**Excerpt provided:**
-.-.-

Monday, March 8, 2010

A Climate-Change Chameleon


"The climate world is divided into three: the climate atheists, the climate agnostics, and the climate evangelicals. I'm a climate agnostic."
A direct—some would say brash—man with a penetrating stare, it's hard to believe India's Environment and Forests Minister, Jairam Ramesh, is agnostic about anything. This is the man who dressed down Secretary of State Hillary Clinton last year when she pushed for India to adopt binding emissions targets. He was the first politician of a major nation to question the United Nations' claim that the Himalayan glaciers were melting at a rapid pace. And he's spearheaded his country's very own climate-change research institute—a direct challenge to the U.N.'s now-discredited Intergovernmental Panel on Climate Change.
That record makes Mr. Ramesh one of the few policy makers in the world in a position to push a new, more economically rational approach to climate change—and debate the politics of it, too. It helps that he isn't media-shy. And like many Indian men, Mr. Ramesh has a penchant for the dramatic: "You have unlimited time!" he tells me, hands outstretched, as we settle down to a chat in his darkened office, with a single spotlight shining on the minister himself.

-.-.-

**Stored data:**
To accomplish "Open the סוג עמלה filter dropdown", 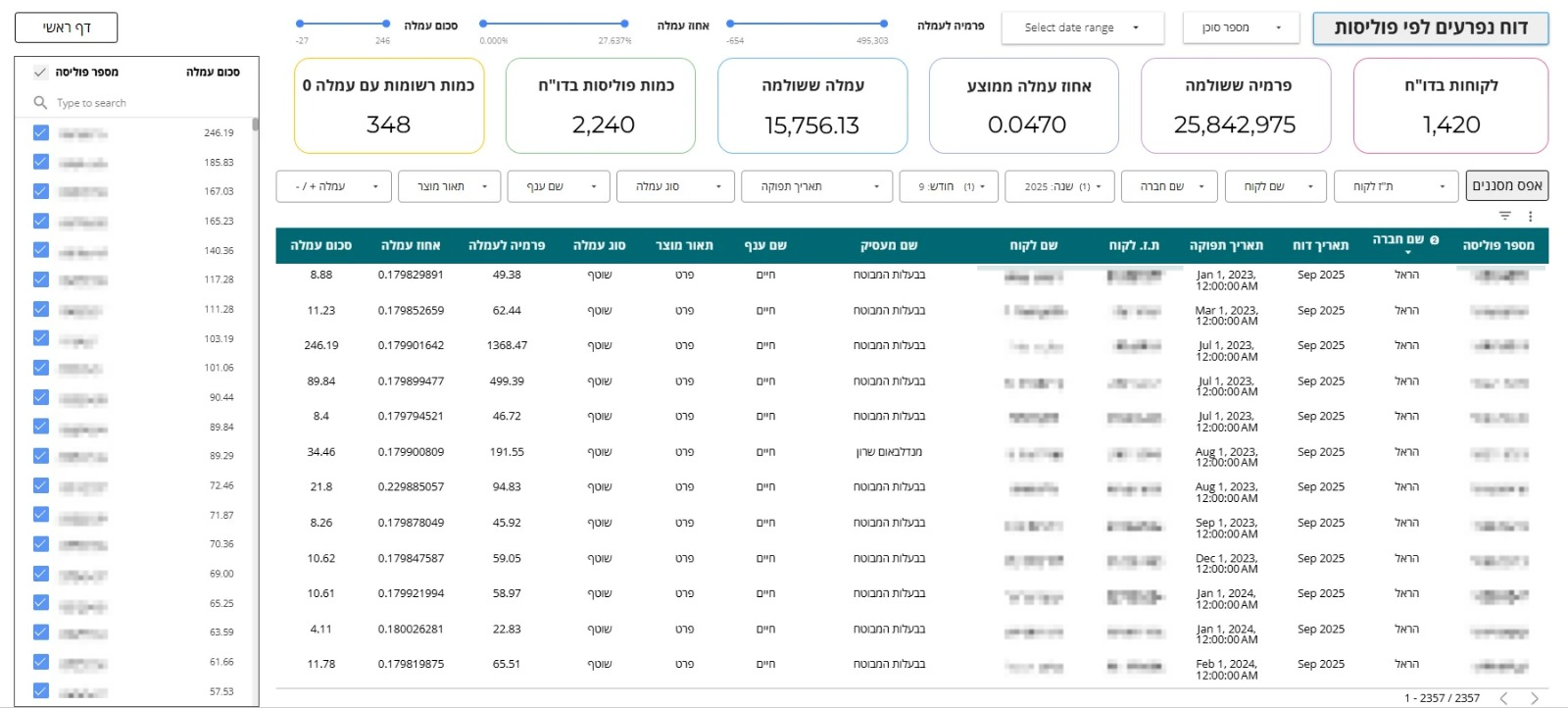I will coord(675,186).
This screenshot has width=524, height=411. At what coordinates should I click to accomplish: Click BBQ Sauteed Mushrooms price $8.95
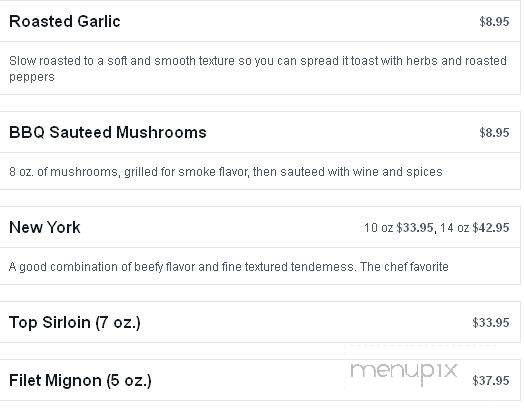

-.-.-

**Directions:**
- 1) Retype the stretch from "A direct—some would" through "on Climate Change." of the climate-change profile, keeping every word and punctuation mark unchanged.
- 2) Extend the climate-change profile of Jairam Ramesh, starting right after its final sentence.

**Answers per task:**
- 1)
A direct—some would say brash—man with a penetrating stare, it's hard to believe India's Environment and Forests Minister, Jairam Ramesh, is agnostic about anything. This is the man who dressed down Secretary of State Hillary Clinton last year when she pushed for India to adopt binding emissions targets. He was the first politician of a major nation to question the United Nations' claim that the Himalayan glaciers were melting at a rapid pace. And he's spearheaded his country's very own climate-change research institute—a direct challenge to the U.N.'s now-discredited Intergovernmental Panel on Climate Change.

- 2)
India is a "high-growth, low-emission" economy, Mr. Ramesh explains. "We contribute only about 5% of the world's greenhouse gas emissions, and even if we grow at 8% per year, by 2020, we would still be contributing only about 8% of world greenhouse gas emissions." He jabs at the air above his head to make his point, lowering it with each phrase: "So here is China at 23%, here is America at about 22%, and you have Russia at about 9% and India at 5%. So clearly about 45% of the emissions are coming from two countries. . . who don't want to do anything about it."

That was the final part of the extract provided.